Slaying the dragon of net zero emissions

April 28, 2022
Used with permission from Alan Moir,

Queensland Nationals Senator Matt Canavan, a member of a party historically hostile to cutting fossil fuel emissions, has been, for the most part, at home. This was until his colleagues hammered out an understanding with their Liberal counterparts about a net zero emissions target by 2050.

This was only reached after much fuss prior to Prime Minister Scott Morrison’s attendance at the Glasgow climate change conference last year (COP26). Canavan was having none of it and expressed delight that, eventually, countries had agreed to “phase down” rather than “phase out” coal burning.

The COP26 communique was, according to Canavan, a “green light” for Australia to keep digging and “supply the world with more coal because that’s what brings people out of poverty”. There had “never been a higher demand” for coal, he said and Australia’s fossil fuel industry would be happy to feed it.

With a federal election campaign in full swing, Canavan has again attempted to slay the net zero emissions dragon, taking his lead from Colin Boyce, the Liberal National Party candidate for the seat of Flynn. Boyce suggested that the Coalition’s commitment to net zero allowed for some “wiggle room”.

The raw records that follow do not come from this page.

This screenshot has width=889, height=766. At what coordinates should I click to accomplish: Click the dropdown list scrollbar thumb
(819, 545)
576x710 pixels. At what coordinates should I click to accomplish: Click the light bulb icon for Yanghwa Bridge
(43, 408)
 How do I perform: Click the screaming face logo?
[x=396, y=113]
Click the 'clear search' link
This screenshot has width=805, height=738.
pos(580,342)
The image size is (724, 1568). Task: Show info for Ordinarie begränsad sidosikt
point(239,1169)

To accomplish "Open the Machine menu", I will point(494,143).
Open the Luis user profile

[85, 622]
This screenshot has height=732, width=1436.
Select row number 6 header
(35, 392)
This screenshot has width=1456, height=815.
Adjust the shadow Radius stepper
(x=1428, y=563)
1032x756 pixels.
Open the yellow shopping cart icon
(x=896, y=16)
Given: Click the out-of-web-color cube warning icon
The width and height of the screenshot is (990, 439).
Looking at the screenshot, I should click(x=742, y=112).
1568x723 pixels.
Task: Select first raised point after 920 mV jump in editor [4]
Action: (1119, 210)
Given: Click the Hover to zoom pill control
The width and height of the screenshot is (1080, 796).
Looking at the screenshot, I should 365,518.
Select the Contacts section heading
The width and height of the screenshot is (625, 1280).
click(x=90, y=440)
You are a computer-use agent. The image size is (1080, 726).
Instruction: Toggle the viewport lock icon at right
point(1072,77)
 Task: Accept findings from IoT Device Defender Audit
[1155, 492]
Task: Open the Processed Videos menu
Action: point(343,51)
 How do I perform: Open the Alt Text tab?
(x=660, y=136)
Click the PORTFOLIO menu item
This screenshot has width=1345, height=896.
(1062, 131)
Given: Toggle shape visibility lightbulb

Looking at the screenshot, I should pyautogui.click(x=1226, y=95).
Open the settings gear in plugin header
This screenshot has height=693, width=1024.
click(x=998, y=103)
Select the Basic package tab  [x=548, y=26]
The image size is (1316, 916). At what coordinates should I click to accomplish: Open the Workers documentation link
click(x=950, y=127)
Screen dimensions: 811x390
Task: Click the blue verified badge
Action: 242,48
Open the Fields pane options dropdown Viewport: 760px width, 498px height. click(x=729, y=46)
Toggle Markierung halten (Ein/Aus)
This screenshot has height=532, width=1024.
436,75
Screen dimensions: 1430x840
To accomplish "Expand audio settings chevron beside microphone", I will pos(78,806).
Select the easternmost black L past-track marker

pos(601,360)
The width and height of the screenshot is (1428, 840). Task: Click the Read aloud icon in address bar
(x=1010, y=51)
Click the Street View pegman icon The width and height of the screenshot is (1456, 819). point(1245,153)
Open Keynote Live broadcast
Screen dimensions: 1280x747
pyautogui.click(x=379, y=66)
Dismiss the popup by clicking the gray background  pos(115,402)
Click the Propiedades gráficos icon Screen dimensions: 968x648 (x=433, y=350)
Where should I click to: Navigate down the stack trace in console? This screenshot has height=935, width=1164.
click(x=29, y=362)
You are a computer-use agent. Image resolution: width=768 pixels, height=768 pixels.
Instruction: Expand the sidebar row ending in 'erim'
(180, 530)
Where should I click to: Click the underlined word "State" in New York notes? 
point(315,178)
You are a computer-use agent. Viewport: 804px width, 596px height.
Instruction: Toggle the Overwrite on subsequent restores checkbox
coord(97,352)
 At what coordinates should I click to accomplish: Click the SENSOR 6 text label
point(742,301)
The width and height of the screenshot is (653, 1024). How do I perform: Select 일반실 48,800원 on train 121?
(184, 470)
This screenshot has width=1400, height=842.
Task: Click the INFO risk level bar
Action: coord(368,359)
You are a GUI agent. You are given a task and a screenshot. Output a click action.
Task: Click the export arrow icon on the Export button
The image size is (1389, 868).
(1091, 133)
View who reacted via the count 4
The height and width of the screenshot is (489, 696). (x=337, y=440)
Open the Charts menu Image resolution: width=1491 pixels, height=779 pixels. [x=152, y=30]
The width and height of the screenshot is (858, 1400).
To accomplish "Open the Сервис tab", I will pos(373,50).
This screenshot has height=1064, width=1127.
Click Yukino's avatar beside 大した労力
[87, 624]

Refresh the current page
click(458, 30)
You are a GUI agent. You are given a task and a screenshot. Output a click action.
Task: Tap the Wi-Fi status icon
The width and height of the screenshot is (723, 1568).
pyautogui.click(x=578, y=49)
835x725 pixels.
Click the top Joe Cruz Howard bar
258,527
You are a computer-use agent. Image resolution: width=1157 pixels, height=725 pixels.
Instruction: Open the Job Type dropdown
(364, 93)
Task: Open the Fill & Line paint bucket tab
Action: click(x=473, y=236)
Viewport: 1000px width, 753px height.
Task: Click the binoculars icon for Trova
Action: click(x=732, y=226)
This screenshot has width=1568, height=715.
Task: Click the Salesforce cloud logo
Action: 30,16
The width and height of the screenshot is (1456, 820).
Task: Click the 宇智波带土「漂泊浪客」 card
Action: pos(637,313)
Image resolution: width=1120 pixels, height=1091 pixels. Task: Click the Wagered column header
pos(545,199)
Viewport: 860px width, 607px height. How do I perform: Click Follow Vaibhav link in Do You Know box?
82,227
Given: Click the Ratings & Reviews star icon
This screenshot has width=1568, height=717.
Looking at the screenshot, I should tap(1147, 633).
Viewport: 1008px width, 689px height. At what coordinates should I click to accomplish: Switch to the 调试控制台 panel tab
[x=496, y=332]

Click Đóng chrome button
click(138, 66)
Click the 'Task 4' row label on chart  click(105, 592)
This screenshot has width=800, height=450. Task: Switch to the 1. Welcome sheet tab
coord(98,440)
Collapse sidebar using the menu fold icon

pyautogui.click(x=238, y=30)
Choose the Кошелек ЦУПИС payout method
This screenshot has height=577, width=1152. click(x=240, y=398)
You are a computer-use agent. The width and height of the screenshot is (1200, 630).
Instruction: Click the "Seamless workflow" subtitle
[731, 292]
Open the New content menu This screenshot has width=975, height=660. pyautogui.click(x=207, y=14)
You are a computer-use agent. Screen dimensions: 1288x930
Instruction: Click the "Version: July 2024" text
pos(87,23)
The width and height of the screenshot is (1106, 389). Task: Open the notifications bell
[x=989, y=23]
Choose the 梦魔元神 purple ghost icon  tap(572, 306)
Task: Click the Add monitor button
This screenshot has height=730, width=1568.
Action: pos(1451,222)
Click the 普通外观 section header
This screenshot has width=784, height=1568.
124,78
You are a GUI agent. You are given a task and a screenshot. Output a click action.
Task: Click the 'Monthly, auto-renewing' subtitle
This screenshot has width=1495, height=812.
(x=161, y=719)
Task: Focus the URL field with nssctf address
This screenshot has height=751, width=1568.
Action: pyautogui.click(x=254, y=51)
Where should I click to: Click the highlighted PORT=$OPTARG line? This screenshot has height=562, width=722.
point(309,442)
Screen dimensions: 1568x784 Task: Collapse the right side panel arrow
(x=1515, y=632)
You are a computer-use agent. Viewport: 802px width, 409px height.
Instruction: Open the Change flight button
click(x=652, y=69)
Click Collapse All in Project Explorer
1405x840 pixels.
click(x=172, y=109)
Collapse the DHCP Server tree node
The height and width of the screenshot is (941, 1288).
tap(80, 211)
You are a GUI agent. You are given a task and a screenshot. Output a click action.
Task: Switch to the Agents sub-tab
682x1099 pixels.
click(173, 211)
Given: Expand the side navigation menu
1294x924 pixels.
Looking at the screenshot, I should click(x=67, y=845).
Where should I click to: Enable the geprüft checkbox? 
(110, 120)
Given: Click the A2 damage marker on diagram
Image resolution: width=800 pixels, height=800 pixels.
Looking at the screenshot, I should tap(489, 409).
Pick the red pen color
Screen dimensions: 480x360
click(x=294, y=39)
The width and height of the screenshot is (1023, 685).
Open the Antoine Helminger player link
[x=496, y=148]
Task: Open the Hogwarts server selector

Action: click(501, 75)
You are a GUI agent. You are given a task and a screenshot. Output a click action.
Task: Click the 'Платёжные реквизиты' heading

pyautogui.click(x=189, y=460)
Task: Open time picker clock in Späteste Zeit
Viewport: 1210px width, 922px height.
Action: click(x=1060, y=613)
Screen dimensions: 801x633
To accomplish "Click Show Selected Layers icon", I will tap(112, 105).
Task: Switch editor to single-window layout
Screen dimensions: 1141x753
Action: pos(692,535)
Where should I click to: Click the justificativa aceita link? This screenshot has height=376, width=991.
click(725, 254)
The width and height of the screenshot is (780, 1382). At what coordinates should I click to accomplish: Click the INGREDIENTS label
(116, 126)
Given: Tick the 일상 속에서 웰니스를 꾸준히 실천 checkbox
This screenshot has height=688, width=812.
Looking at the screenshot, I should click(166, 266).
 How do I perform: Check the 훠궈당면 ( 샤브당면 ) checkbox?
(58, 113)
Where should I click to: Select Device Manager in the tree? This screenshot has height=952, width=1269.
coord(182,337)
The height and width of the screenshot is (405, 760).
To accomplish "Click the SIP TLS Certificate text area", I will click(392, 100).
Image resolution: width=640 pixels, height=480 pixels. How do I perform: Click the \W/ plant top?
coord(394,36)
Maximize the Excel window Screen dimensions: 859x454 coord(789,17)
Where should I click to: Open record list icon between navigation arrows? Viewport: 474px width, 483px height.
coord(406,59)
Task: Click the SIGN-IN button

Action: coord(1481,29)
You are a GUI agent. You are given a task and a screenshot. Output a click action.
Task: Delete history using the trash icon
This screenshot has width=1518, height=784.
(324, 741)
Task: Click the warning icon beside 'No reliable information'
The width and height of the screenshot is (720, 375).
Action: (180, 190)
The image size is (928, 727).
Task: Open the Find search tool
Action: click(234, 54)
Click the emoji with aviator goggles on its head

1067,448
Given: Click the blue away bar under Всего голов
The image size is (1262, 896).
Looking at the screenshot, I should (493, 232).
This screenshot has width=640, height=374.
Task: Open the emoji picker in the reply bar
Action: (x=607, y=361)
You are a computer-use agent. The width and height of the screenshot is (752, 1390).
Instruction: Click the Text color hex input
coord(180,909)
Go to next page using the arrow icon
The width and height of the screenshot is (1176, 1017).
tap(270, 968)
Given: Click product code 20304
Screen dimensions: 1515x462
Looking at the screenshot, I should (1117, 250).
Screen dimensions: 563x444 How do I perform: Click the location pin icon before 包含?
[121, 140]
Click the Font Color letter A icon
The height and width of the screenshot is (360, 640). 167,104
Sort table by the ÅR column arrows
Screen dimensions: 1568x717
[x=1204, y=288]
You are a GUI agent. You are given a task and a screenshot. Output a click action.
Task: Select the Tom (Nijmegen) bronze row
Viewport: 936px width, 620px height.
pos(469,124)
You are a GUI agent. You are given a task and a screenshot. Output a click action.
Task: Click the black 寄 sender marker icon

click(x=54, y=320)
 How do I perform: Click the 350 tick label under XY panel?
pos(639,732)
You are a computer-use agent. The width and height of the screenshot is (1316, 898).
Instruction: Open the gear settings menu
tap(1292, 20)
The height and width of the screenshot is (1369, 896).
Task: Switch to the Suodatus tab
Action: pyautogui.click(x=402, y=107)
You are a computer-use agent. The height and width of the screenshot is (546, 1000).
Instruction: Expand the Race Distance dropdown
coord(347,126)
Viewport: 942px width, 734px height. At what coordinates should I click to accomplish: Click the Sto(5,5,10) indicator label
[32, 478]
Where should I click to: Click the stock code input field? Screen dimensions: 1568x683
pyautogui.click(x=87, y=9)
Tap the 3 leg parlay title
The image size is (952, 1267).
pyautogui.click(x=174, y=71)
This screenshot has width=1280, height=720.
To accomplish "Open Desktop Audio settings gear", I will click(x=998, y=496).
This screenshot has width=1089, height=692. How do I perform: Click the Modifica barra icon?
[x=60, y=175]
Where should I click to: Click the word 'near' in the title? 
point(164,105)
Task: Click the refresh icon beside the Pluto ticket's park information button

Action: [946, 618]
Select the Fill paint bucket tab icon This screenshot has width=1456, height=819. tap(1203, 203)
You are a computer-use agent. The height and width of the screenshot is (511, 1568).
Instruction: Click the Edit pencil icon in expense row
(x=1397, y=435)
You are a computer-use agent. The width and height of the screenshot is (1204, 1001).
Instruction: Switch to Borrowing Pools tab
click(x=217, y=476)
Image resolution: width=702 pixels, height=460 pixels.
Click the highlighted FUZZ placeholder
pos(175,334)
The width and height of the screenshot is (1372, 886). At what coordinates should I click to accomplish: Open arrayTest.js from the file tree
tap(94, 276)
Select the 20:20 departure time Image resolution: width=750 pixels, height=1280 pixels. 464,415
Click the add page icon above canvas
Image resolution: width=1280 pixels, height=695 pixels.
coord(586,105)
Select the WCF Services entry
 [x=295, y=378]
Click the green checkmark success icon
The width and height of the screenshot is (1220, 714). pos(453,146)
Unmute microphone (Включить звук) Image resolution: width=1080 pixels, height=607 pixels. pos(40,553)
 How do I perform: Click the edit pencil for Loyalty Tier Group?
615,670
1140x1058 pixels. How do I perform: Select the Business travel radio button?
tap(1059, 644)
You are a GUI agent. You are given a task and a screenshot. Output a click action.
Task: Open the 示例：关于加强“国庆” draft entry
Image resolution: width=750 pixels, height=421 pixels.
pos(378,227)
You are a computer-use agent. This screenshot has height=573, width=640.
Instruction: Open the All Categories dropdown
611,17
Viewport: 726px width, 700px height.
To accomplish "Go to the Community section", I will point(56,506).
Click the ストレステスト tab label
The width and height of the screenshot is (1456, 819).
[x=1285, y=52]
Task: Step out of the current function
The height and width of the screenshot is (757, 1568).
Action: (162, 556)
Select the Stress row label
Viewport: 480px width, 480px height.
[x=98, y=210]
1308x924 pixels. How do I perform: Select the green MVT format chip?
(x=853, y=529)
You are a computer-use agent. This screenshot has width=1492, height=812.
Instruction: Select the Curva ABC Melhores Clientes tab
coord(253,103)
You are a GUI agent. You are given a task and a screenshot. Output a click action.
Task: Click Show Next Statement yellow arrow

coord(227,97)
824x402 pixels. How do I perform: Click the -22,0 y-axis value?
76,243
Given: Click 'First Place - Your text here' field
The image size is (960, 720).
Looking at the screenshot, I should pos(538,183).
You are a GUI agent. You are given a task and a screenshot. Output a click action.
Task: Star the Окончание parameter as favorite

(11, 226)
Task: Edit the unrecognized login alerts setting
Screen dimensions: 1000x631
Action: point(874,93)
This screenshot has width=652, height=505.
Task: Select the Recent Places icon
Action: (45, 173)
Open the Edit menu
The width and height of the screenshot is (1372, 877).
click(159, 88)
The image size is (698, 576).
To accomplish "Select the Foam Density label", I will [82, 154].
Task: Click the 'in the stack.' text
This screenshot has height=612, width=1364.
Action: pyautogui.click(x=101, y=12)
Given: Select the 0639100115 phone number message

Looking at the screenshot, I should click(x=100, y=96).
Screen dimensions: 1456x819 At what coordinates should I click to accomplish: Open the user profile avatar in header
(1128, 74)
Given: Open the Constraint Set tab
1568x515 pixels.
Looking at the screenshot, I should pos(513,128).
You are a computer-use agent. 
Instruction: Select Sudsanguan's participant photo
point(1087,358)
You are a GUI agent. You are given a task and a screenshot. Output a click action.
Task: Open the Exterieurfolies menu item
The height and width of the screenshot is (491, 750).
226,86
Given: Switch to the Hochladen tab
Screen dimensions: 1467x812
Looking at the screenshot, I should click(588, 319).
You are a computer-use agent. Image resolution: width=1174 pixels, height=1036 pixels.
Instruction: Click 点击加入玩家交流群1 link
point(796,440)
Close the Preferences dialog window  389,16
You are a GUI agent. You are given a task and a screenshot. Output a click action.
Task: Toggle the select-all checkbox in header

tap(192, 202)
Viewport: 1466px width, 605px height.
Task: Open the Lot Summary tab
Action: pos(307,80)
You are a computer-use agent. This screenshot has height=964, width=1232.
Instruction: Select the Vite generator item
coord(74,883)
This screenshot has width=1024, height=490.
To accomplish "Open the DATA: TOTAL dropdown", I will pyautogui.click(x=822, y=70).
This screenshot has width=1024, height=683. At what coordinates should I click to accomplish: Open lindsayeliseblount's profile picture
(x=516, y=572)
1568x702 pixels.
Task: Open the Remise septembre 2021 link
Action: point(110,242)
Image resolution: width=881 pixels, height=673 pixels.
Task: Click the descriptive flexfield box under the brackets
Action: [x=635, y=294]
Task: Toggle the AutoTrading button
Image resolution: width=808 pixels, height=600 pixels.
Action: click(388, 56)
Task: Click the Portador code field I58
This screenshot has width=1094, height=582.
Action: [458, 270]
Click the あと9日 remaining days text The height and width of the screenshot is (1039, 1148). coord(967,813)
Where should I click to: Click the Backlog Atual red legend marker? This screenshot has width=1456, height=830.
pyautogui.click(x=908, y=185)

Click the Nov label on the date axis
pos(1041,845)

On the ABC’s Afternoon Briefing on April 27, Canavan went one further in roundly proclaiming that “net zero is … dead.” He went on: “[British Prime Minister] Boris Johnson said he is pausing the net zero commitment, Germany is building coal and gas infrastructure, Italy’s reopening coal-fired power plants. It’s all over. It’s all over bar the shouting here.”

These remarks in an election campaign were deemed unwelcome by the higher-ups. “That’s his view, it’s no surprise, he’s held it for a long time, it’s been resolved and our policy was set out very clearly,” Morrison said.

Given that farmers have been among hardest hit by climate-change induced extreme weather events, Nationals MP Michelle Landry told Canavan to pull his head in, Nationals MP Darren Chester suggested he had lost not only the argument but a sense of perspective. Former leader Michael McCormack said Canavan’s remarks were “not helpful”.

The Labor Party tried to ride this discordance in the Coalition, but is hampered by its own contradictions: in Dawson, in regional Queensland, Labor is giving preferences to the pro-fossil fuel United Australia Party and Katter’s Australian Party ahead of the Greens, whereas in the seat of Brisbane, it is giving the Greens at number 2.

Last year, Canavan, a former Minister for Resources and Northern Australia, tweeted photos of snow-filled scenes in regional New South Wales, mocking the science of global warming. He has described one of the Intergovernmental Panel on Climate Change report as “fear porn”, saying, “One of the IPCC authors was quoted as saying he hoped this report would scare people so it would help change their vote”.

The Senator champions the fossil fuel corporations, saying they should be cushioned from the predatory behaviour of banks which refuse to fork out finances for new mines. “Global banks that want to control who has a job in Australia should be locked out of our country.”

Canavan told an ABC Q&A program in 2020 that “Australian people have never voted for net zero emissions … We seem to try and get bullied into these positions that the Australian people didn’t vote for.”

He attacked the Paris climate agreement for “transferring industrial wealth from the west and from Australia to China, a country that’s bullying and threatening us.” The fact that Australia is happy to supply China with raw materials, notably iron ore, seems to have passed him by.

Unfortunately, Canavan is bound to win a fair share of votes. This comes down to a range of factors, not least that Labor is not campaigning for a job-rich transition plan to renewables, leaving those worried about their jobs in the fossil fuel industries to the mercy of the Coalition, the UAP and the Katters.